Right now, most organizations use AI to increase internal efficiencies — do quick research, write quick emails, start a new project at the 50% mark rather than the 0% mark, etc.

But some executives I’ve talked to are taking a more aggressive approach. In an effort to shave budgets, they’re slowing down, or worse, eliminating hiring for junior roles, using the justification that existing employees can make up the productivity gap with AI.

Equipping employees with AI is a great idea that I fully support — indeed, AI should be used to improve the productivity of all levels. But using AI at the expense of hiring for junior roles is what will kill our talent pipeline.

To illustrate why, let me briefly introduce you to Brady Lenahan, CloudZero’s VP of sales. Brady has been with CloudZero for six years (twice as long as my tenure) and critical to our growth. He presents as powerful a combination of eloquence and technical expertise as I’ve seen in any sales leader.

How did Brady get to the VP level? How did he develop such strong communication skills, even when talking about very niche technical subjects? How did he learn to comport himself with prospects at every stage of the sales funnel?

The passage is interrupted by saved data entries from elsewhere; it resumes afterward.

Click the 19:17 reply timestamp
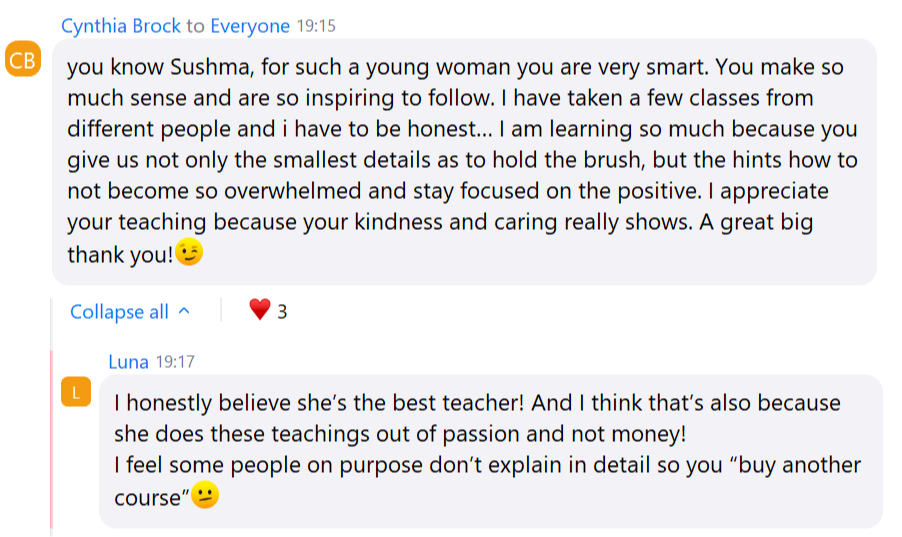Image resolution: width=902 pixels, height=537 pixels. coord(175,362)
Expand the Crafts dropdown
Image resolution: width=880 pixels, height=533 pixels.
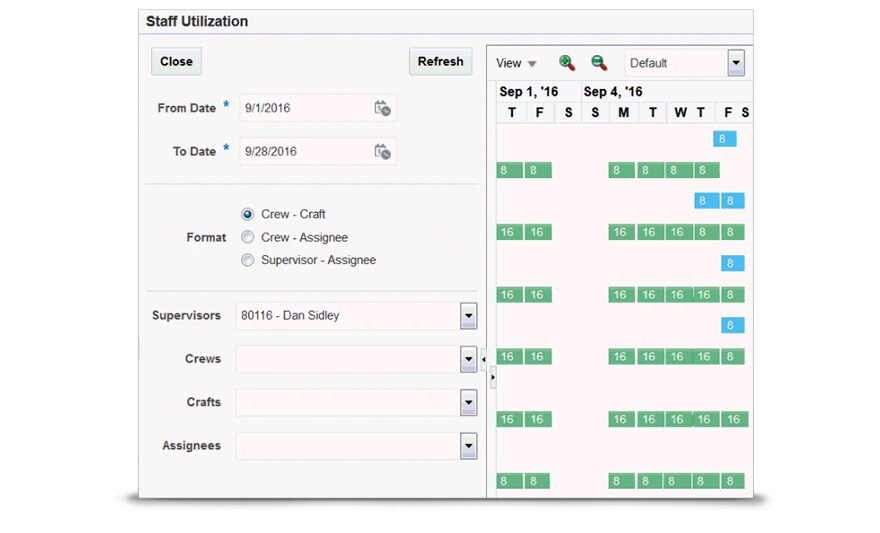468,402
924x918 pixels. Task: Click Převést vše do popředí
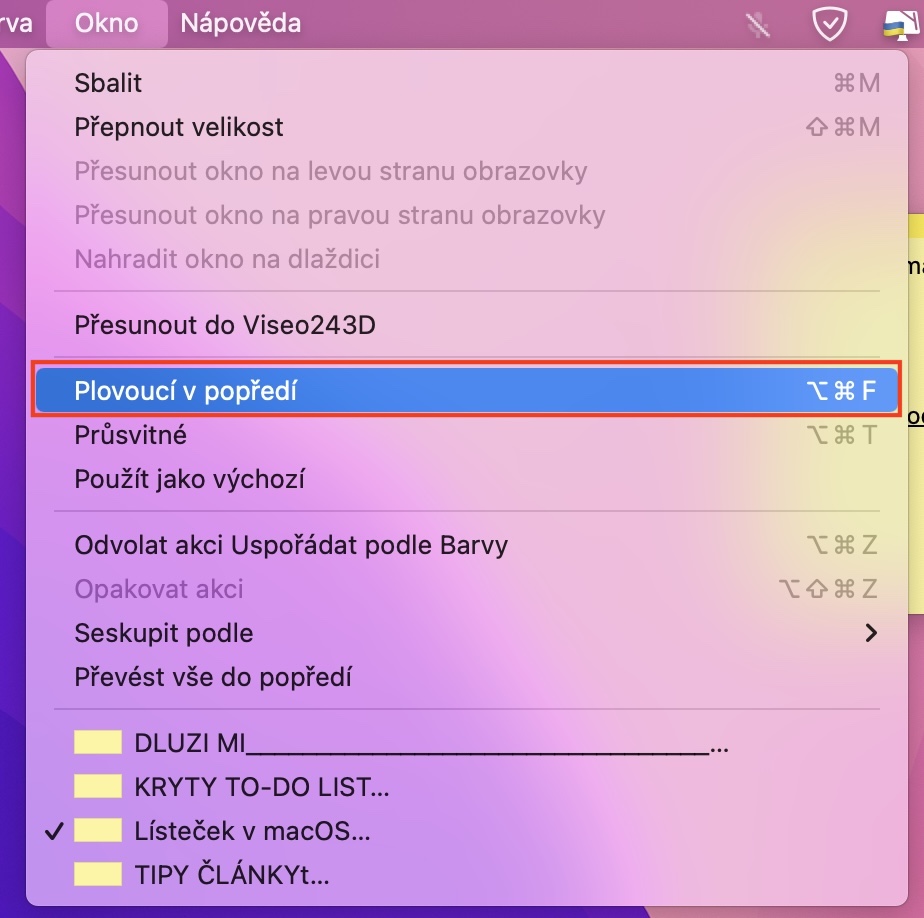213,677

Brady graduated from Colby College in 2012 and started work as a business development representative (BDR) at Turbonomic (acquired by IBM in 2021 for $1.5B). As anyone in tech sales knows, the BDR role is the first rung of the sales ladder, the primary responsibility of which is to book meetings for account executives (AEs) and build pipeline for the company. It’s the ultimate junior, starting-in-the-trenches-type role.

The BDR role is also one that has been most heavily impacted by AI. According to 6sense’s State of the BDR 2025 Research Report, 70% of BDRs actively using AI say it makes them more productive, and a majority are using AI for email writing. The BDR role involves a great deal of brute force work: researching accounts, cold outreach (via phone, email, and/or LinkedIn), following up on inbound leads, engaging with prospects who attend events, qualifying new prospects, and more of the like. In other words, a lot of tasks that are ripe for automation — my BDRs (or ADRs, as we call them), who are heavy users of AI, will tell you as much.

Brady spent 11 months as a BDR before being promoted to an AE, and then quickly advanced to director-level roles at Turbonomic and CloudZero. Now, as a VP, he’s in charge of a commercial sales team, enterprise sales teams, and is a champion of ADR development.

Brady Lenahan is a kickass VP precisely because he has occupied all these more junior sales roles in his career. He was on the front lines, connecting with prospects and building pipeline. He was in the AE chair, architecting customer relationships with businesses of all sizes.

The same could be said of our senior software engineers, our people leaders, and any number of CloudZero employees at senior levels in their organizations. You become an expert by understanding the nuts and bolts of a role, seeing the ingredients that lead to success or failure, experiencing both, and developing leadership axioms.

Employees in all roles at all levels will be made more productive with AI (I use AI every day). Companies should seek ways to make all employees more productive with AI. But a company that automates away junior roles mortgages its future, extinguishing its talent pipeline for some short-term budgetary wins.